The concert closed with Hyken’s LCD Soundsystem Suite, a four-part collection of tunes by the now-defunct New York electronica band led by James Murphy. Hyken, a trumpeter for the Miami Symphony Orchestra whose pieces for that group include a Beatles suite and a concerto for toy piano, is a gifted, facile arranger who knows how to translate house music into suitable orchestral tapestries. Murphy’s music derives rather weakly from Talking Heads and Tom Tom Club, but that scarcely bothered the people around me, who were moving around on their seats and bobbing their heads in dance-club ecstasy.
The four songs — “All My Friends,” “Someone Great,” “Home” and “Dance Yrself Clean” — depend a lot on the cumulative power of repeated rhythm, and Hyken set that up well, making lavish use of his percussionists, particularly Elizabeth Galvan, who was sprinting between instruments at the back of the stage. Bass guitarist Dale Posey provided a great deal of subterranean thrust that bridged the gap between both worlds, but the orchestra played like they didn’t need it, as they were locked into a groove they weren’t going to give up easily.
Although Hyken always gave the chief melodic statements to the trumpet, horn and trombone, it made sense for orienting the listener to the LCD originals and to the soundscape of the songs, with their gradual layering on top of a steady river of beat. Hyken provided some smart orchestral colors, using the high register of Gabriel Beavers’s bassoon to bring out one phrase, and he also allowed some improvisational leeway in one of the pieces, filled ably by trombonist Maciej Pietraszko.
It was delightful to listen to, and after fervent applause and demands for an encore, Bairos obliged with a selection from Hyken’s suite of music by the French house duo Daft Punk (Guy-Manuel de Homem-Christo and Thomas Bangalter), which provided more of the same giddy vibe.
This was a remarkable concert in every important way. Nu Deco’s first-eveer concert was in the spring, but Friday and Saturday’s concerts were the first ones in their debut season, and they mark the arrival of an important performing group on the Miami scene.

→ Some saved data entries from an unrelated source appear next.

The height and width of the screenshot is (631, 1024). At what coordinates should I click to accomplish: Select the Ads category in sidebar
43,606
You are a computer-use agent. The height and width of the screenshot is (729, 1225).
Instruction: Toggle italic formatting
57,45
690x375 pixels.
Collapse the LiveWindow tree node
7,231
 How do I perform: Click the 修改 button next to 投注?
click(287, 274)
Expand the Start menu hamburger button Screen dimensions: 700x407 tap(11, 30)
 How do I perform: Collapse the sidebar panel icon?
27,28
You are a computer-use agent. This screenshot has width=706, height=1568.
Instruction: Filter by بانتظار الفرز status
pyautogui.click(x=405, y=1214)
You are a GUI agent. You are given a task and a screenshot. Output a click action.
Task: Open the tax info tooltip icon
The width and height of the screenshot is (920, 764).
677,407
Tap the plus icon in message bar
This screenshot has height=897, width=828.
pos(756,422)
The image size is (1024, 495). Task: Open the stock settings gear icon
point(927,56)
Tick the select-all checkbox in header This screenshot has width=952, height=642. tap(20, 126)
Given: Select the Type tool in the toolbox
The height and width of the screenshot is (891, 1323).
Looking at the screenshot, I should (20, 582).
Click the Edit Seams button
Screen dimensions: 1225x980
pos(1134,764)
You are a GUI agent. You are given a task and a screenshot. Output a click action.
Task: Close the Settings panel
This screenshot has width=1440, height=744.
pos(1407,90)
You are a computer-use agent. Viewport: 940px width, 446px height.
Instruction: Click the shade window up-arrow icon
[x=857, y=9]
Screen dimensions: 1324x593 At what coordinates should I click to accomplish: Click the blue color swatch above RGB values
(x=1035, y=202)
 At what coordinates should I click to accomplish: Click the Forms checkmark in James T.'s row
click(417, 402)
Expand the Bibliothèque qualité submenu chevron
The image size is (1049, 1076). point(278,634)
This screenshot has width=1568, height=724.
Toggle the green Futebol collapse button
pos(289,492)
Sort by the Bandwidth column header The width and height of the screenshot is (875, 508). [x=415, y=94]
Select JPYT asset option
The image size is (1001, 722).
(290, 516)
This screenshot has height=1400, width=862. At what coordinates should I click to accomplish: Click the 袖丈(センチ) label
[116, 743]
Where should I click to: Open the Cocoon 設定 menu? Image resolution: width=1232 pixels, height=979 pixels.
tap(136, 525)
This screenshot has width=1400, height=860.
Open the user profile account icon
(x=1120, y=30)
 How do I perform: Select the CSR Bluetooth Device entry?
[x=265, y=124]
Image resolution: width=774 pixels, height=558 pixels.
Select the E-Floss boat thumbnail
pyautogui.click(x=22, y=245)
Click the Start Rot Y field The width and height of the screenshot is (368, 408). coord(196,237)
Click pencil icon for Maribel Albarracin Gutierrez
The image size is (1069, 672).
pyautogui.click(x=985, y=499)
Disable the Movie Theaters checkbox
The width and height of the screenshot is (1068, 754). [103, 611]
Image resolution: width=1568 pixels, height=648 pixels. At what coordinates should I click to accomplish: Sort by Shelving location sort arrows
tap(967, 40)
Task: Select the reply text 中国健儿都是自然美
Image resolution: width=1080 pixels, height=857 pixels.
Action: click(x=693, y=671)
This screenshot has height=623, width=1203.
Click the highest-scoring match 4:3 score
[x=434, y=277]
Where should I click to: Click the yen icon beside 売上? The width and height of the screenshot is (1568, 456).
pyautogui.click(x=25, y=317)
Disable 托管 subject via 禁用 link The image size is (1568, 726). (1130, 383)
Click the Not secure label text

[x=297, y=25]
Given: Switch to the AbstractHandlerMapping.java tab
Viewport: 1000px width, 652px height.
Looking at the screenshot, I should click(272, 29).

The five concerts to come in the season (the next one is Nov. 22 at the Deering Estate) will have more of Hyken’s arrangements, pieces by Needham and Simon, as well as Andy Akiho and Paul Dooley, two other established contemporary American composers. There also will be music by Hindemith, Bach and Bizet, which will widen the group’s range to include some canonical composers.
For its sheer ambition and its determination to put new music at its core, Nu Deco Ensemble fills a vital, long-needed role in local concert life, and it is to be heartily welcomed and wished every possible success. Virtually all of the music on the debut program was slight, but it had tremendous appeal, and if Nu Deco can give us an occasional moment of profundity in future concerts to go along with its ear candy, then a couple nights in Wynwood in late September 2015 will have truly been the start of something not just big, but transformative.